As I rushed to get out of the house on time this morning, I sped down the highway on my seven mile drive to work. Traffic was soon slowed by what I assumed was a school bus, since I knew when I left the house that I had left too late to get ahead of the bus that travels that road. I peered into the distance ahead and could not see the yellow bus on the horizon, but only saw dozens of cars moving at a glacial pace. After a few moments, I approached the vehicle causing the bottleneck and smiled at the sight of our local and legendary farmer, Mule*, hauling a pick-up truck full of pumpkins to town. The truck was laden with so many melons, it rolled at a pronounced angle, the rear bumper only inches from the pavement. I immediately smiled upon identifying the obstruction and my ire dissipated.

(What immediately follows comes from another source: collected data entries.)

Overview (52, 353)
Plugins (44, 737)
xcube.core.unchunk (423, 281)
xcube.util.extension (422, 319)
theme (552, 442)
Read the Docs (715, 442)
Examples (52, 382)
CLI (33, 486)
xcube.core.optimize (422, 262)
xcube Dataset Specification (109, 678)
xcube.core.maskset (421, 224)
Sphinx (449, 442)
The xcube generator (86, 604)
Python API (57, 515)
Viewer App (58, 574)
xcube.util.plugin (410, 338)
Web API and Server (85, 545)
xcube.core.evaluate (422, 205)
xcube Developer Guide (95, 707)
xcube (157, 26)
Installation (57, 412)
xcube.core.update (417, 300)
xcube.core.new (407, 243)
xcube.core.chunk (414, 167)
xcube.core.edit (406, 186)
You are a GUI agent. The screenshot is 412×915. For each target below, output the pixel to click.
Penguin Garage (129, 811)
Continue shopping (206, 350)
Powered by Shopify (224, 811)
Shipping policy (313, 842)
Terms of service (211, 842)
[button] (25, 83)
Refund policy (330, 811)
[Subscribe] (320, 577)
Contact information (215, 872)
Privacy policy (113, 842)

You see, Mule impedes the flow of traffic a few times a year but as any resident will tell you, it is worth it. In early summer, he hauls his locally-grown watermelons to town where they are sold at several markets. In late summer and early fall, it's pumpkins, like today. Occasionally, he simply pulls his truck into a parking lot while people nearly fall over themselves trying to get to him to purchase melons. He is part of our vernacular here. He is part of our culture and history. At certain times of the year his movements on the highway signal the changing of the season. Everything happens in its season, including the transport of melons.

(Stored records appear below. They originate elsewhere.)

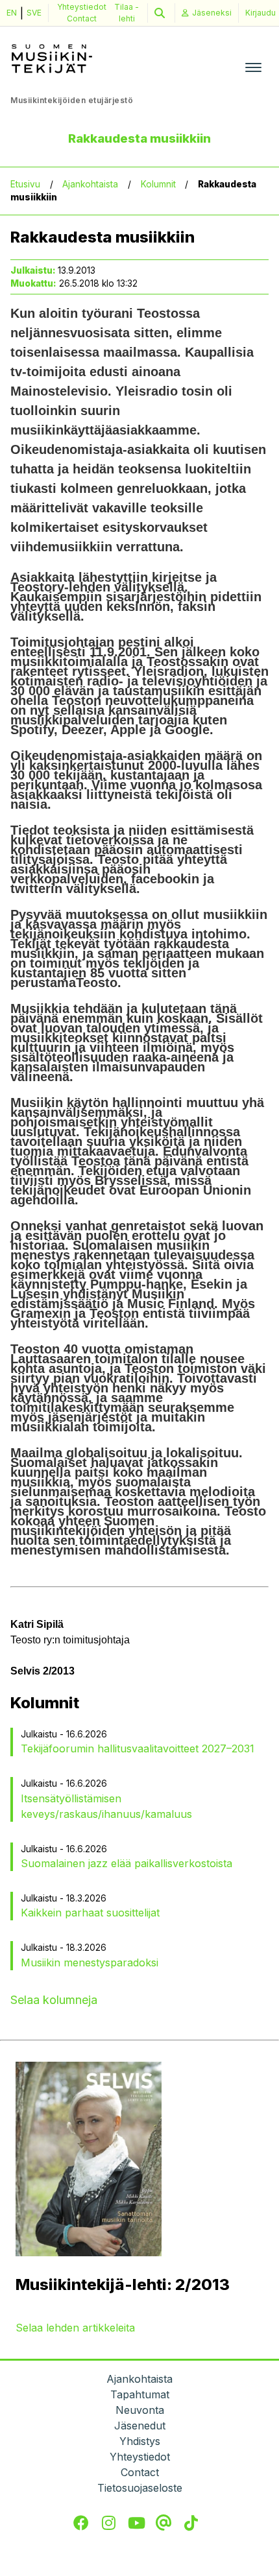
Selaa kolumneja (53, 2000)
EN (11, 13)
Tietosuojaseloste (139, 2487)
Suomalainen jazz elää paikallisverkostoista (126, 1863)
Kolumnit (158, 184)
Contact (82, 18)
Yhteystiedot (81, 7)
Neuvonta (139, 2409)
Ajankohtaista (90, 184)
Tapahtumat (139, 2394)
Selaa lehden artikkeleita (75, 2327)
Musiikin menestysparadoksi (89, 1962)
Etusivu (25, 184)
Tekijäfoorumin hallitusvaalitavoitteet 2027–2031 (137, 1748)
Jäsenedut (139, 2425)
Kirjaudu (260, 13)
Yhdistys (139, 2441)
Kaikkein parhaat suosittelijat (90, 1912)
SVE (34, 13)
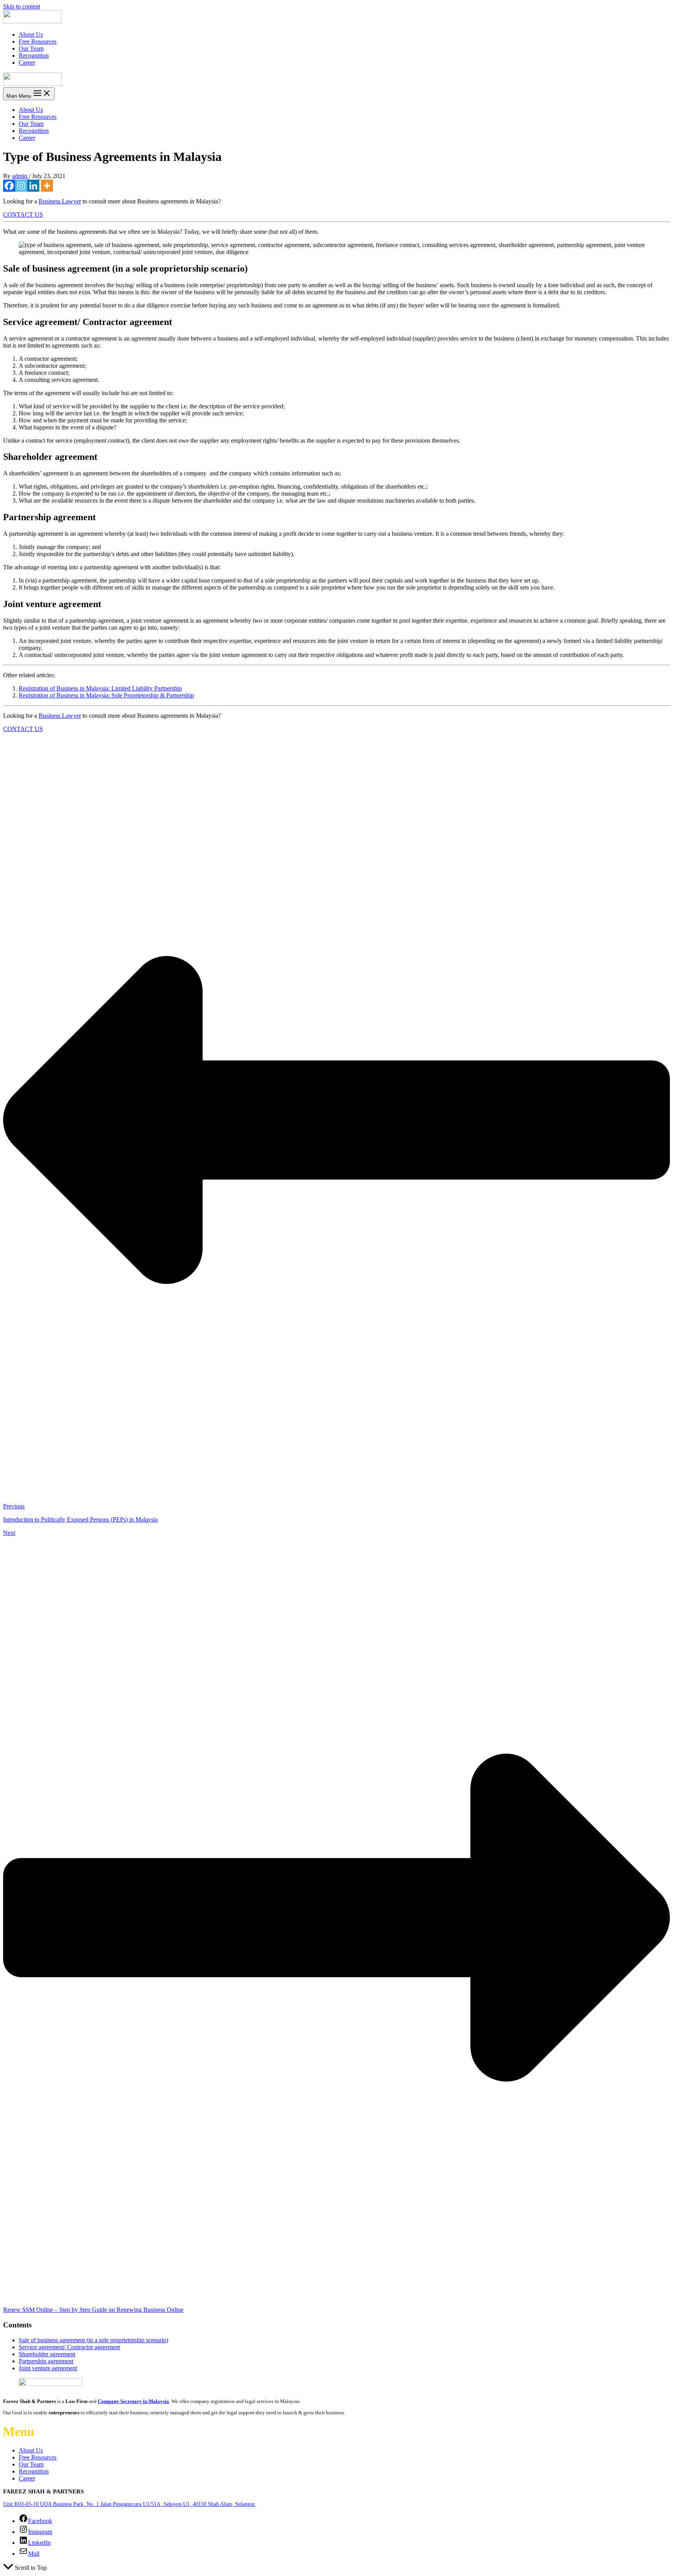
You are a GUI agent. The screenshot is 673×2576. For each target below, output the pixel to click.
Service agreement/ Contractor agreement (69, 2347)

It's the only time I see Mule, even though he lives in my part of the county. He's there at the changing of the seasons and then he is gone. But when it is time for him to come around again, when the time is right, he will appear. Much like everyone else in our lives.

Some people are not meant to be in our lives forever. Their purpose is to be a mirror back to us, showing us what we need to see in ourselves before moving along. At times, folks may enter, exit, and reenter our lives numerous times, always leaving us wondering why they left in the first place. But, you see, they were not meant to stay. People stay in our lives for as long as we continue to learn from them, whether that learning comes from being shown what to do or what not to do. All of life is learning, and all people in our lives are teachers.

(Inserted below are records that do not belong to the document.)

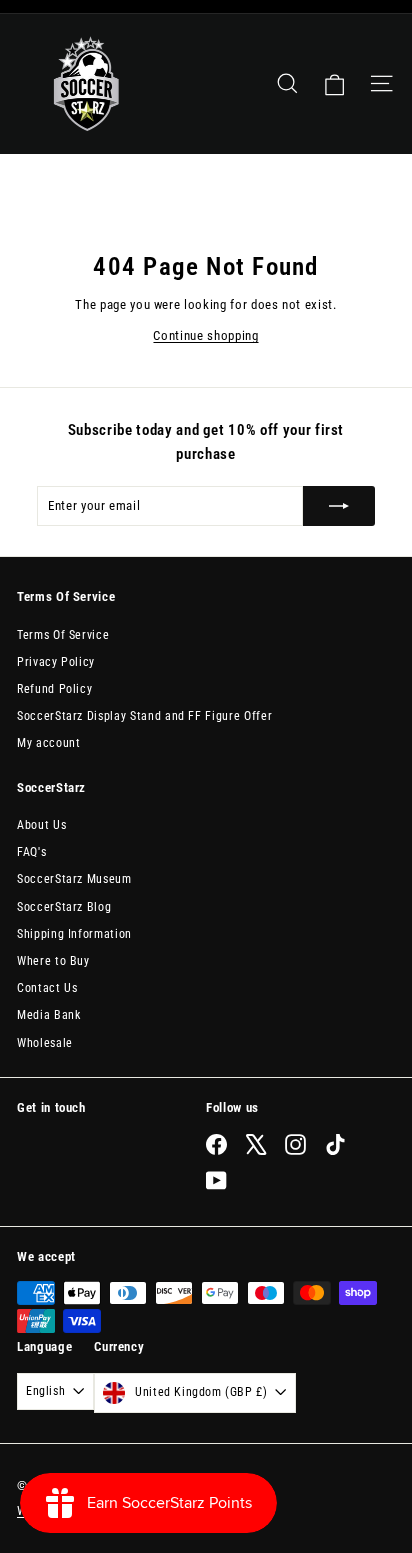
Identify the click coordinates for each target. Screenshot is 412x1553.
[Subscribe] (339, 506)
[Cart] (334, 84)
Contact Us (47, 988)
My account (49, 743)
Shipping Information (74, 934)
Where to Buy (53, 961)
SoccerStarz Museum (74, 879)
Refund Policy (54, 689)
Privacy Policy (56, 662)
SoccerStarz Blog (64, 907)
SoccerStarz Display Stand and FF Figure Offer (144, 716)
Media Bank (49, 1015)
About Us (41, 825)
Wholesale (45, 1043)
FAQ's (31, 852)
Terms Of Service (63, 635)
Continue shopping (205, 335)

Our hearts are better served realizing the fragility of relationships and being comfortable in recognizing our temporary connections are as ever-changing as the seasons. Everything happens in its season, and though we may pine for spring to emerge to save us from our winter chill, it is spring that decides when the time is right. And until that moment, we can only remember the beauty of springs-gone-by with a smile and a momentary word of appreciation spoken on the wind.


*Oh yes, that is his name. Well, nickname, but like the one-name celebrities of Cher or Madonna, Mule is famous in these hills both for his produce and his storytelling.